I wonder if there is some sort of cutoff in the FEP filesystem that indicates a certain maximum size, or if it's in the SCSI interface hardware, or what.

DriveBlocks
ST336918N28,870,145
ST318451LW15,260,674

One obvious cutoff point here is 2^24 blocks (16,777,216) if there is a block count limit. That would be 3 bytes to specify any block number.

(By the way, the Linux sg3_utils is the ultimate tool for working with these drives.)

As a first test, I'm going to try 20,000,000 blocks and see if that works.

linux:~# sg_format --resize --count=20000000 -vvv /dev/sdc  
...
lots of output  
...
Resize operation seems to have been successful  

We can check with sg_readcap and indeed, it looks good. Now it says:

...
   Last logical block addresss=19999999 (0x1312cff), Number of blocks=20000000
   Logical block length=1280 bytes
Hence  
   Device size: 25600000000 bytes, 24414.1 MiB, 25.60 GB

Now, I have to put the drive back into the Symbolics XL1201 and test it.

Booting Genera 8.3 it shows up as:

SCSI address 1 on controller 0: SEAGATE ST336918N 0003, direct access, 20000000 blocks of 1280 bytes (24G bytes  
                                total).

Then, I'm able to create a FEP filesystem with no problem! Let's see what the Show Directory says. Note that this takes a very long time you first access a FEP filesystem with Disk Wait and a flashing underline in the status bar; I assume it's caching details about the FEP filesystem in RAM as subsequent Show Directory commands run very quickly.

Command: Create Initial Fep Filesystem (FEP unit number) 8  
Command: Show Directory (...) FEP8:>*.*.newest

FEP8:>*.*.newest  
  19997910 free, 2090/20000000 used (0%)
...

So, evidently 20M blocks works but ~28.9M blocks doesn't. So, let's try again with 25M blocks.

It seems to have worked with 25M blocks (but I forgot to take a picture). One difference is that it warned me that I already had an FEP filesystem before allowing me to overwrite it.

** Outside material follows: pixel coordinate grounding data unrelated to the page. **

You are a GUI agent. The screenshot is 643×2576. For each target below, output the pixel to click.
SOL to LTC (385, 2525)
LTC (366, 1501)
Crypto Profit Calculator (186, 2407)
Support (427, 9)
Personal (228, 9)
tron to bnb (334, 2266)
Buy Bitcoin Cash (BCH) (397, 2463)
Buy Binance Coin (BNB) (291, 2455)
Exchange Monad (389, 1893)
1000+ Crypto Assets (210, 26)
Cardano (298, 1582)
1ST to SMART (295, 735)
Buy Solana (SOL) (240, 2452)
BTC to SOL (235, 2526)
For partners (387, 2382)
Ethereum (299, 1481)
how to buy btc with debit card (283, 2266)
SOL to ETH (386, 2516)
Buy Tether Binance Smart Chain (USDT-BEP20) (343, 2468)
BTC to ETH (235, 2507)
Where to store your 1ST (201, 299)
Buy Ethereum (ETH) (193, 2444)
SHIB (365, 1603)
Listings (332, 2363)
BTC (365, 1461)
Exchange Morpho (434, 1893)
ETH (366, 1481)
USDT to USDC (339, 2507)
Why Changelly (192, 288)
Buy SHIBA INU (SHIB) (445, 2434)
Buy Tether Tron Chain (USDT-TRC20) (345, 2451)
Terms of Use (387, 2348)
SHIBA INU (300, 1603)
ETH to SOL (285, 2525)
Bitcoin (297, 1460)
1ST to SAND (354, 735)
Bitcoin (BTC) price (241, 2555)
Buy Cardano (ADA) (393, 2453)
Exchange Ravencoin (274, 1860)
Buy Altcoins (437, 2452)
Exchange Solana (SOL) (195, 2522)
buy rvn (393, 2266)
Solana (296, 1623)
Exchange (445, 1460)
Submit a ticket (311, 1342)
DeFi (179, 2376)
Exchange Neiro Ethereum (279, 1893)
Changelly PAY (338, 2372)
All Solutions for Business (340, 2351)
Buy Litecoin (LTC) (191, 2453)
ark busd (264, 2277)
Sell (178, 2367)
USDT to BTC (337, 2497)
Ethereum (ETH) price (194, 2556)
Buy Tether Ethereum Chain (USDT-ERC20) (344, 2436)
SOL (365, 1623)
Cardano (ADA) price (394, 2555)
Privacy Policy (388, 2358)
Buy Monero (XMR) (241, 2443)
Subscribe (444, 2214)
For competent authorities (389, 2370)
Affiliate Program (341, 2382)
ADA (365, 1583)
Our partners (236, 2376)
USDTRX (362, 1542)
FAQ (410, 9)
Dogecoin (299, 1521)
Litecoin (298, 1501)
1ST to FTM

So, let's try a third time with 28M (exactly) blocks. This one worked this time (and I took pics). So, let's try one more time with the full disk size restored...

linux:~# sg_format --resize --count=-1 -vvv /dev/sdb  

(Yes, I changed other devices on the SCSI chain in Linux so it became /dev/sdb.)

Well, the full disk size Create Initial FEP Filesystem command worked too.